Endings, Beginnings, and a God Who Listens
An End-of-the-year Reflection
I have been delaying my end-of-the-year reflection.
Not because nothing happened, but because too much did.
The past year carried both endings and beginnings, often arriving together and refusing to be neatly separated. Some changes were chosen, others arrived uninvited. There were moments of gratitude, moments of grief, and many conversations (some hopeful, some tearful) about what it means to move forward when the path ahead is still unclear.
And yet, even here, there are many reasons to be thankful.
Last Sunday, Psalm 116 was mentioned during the service. I returned to it later, and the opening verses met me more gently than I expected:
I love the Lord, because he heard my voice;
he heard my cry for mercy.
Because he turned his ear to me,
I will call on him as long as I live.
The psalmist begins not with abstraction, but relationship.
“I love the Lord,” and then he tells us why.
Not because life is easy, but because God hears.
Because God listens.
Because God does not turn away from cries for mercy.
That, I recognize. To be heard. To be attended to. To cry out and not be dismissed. There is a quiet joy in knowing that our prayers do not disappear into silence.

####################

= Short problem 1 =
Copy the rows word for word, starting at the first row and ending with the line that contains "Aktuelle Ausgabe (209, 132)", including that line.

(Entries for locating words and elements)
####################

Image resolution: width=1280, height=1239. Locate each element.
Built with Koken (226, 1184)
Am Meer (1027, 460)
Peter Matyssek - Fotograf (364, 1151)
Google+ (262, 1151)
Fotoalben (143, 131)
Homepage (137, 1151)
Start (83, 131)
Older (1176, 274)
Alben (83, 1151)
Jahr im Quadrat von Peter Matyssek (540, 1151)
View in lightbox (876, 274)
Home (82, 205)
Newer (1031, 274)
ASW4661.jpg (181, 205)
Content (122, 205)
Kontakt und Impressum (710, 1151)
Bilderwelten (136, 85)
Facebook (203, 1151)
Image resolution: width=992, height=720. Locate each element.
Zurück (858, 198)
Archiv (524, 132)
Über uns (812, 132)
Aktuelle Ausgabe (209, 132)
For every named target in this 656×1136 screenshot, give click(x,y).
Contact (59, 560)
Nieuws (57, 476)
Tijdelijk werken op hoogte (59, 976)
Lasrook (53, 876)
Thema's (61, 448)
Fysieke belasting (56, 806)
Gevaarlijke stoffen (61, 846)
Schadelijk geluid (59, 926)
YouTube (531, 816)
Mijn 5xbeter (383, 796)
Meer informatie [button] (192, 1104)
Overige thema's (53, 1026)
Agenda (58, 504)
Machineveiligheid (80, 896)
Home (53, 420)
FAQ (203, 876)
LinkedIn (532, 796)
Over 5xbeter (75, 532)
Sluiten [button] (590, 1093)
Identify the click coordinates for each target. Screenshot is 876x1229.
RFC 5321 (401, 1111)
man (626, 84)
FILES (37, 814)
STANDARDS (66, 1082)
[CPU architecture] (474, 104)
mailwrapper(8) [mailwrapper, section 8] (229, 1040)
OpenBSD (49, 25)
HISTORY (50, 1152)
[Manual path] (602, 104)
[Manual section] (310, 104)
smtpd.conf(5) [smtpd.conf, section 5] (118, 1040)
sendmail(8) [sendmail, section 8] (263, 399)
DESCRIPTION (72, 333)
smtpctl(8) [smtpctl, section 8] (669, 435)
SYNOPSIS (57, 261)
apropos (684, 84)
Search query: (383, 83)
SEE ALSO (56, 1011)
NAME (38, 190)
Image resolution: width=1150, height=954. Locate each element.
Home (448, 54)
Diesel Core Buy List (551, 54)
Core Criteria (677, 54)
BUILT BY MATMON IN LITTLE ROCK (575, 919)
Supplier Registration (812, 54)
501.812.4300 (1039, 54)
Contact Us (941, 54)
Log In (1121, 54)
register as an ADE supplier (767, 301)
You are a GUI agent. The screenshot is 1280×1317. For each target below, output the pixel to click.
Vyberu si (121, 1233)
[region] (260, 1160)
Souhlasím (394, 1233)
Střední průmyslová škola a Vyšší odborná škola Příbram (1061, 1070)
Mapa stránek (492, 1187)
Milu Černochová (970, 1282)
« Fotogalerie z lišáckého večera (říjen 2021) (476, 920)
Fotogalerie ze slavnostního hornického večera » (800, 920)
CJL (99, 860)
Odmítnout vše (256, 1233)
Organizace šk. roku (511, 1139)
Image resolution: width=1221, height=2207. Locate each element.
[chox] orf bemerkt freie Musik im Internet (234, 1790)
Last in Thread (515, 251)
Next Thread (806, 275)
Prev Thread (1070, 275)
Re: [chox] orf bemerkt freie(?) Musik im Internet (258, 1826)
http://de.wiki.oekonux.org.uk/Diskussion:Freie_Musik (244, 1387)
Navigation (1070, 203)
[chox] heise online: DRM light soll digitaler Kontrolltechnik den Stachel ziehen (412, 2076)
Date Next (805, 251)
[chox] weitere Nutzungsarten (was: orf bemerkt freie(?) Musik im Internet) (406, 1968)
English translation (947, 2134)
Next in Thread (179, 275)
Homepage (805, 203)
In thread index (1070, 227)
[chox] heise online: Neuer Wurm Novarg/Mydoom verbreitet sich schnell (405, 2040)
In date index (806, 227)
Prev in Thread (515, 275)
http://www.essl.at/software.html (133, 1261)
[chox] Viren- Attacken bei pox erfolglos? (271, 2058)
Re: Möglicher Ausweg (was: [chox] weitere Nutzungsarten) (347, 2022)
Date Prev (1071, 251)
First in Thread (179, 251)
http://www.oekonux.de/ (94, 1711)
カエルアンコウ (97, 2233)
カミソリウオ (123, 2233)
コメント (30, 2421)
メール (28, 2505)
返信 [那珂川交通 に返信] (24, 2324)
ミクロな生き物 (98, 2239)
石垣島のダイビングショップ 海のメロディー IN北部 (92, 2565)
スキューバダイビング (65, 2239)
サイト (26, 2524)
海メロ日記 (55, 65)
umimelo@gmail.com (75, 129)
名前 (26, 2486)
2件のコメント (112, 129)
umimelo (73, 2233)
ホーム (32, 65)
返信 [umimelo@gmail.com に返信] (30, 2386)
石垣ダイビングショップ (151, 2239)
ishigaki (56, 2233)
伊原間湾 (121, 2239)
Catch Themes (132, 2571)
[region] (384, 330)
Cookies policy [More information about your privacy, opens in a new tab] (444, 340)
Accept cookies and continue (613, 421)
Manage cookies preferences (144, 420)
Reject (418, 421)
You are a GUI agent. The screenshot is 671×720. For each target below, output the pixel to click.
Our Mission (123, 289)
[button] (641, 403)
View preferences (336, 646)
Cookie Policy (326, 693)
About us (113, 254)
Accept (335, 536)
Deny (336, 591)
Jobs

####################

= Short problem 2 =
In the end-of-year reflection, what reason does the writer give for delaying the reflection?

= Complete response 1 =
Image resolution: width=1280, height=1239. Locate each element.
Built with Koken (226, 1184)
Am Meer (1027, 460)
Peter Matyssek - Fotograf (364, 1151)
Google+ (262, 1151)
Fotoalben (143, 131)
Homepage (137, 1151)
Start (83, 131)
Older (1176, 274)
Alben (83, 1151)
Jahr im Quadrat von Peter Matyssek (540, 1151)
View in lightbox (876, 274)
Home (82, 205)
Newer (1031, 274)
ASW4661.jpg (181, 205)
Content (122, 205)
Kontakt und Impressum (710, 1151)
Bilderwelten (136, 85)
Facebook (203, 1151)
Image resolution: width=992, height=720. Locate each element.
Zurück (858, 198)
Archiv (524, 132)
Über uns (812, 132)
Aktuelle Ausgabe (209, 132)

= Complete response 2 =
The writer delayed it not because nothing happened but because too much did. The past year brought both endings and beginnings, which often arrived together and refused to be neatly separated.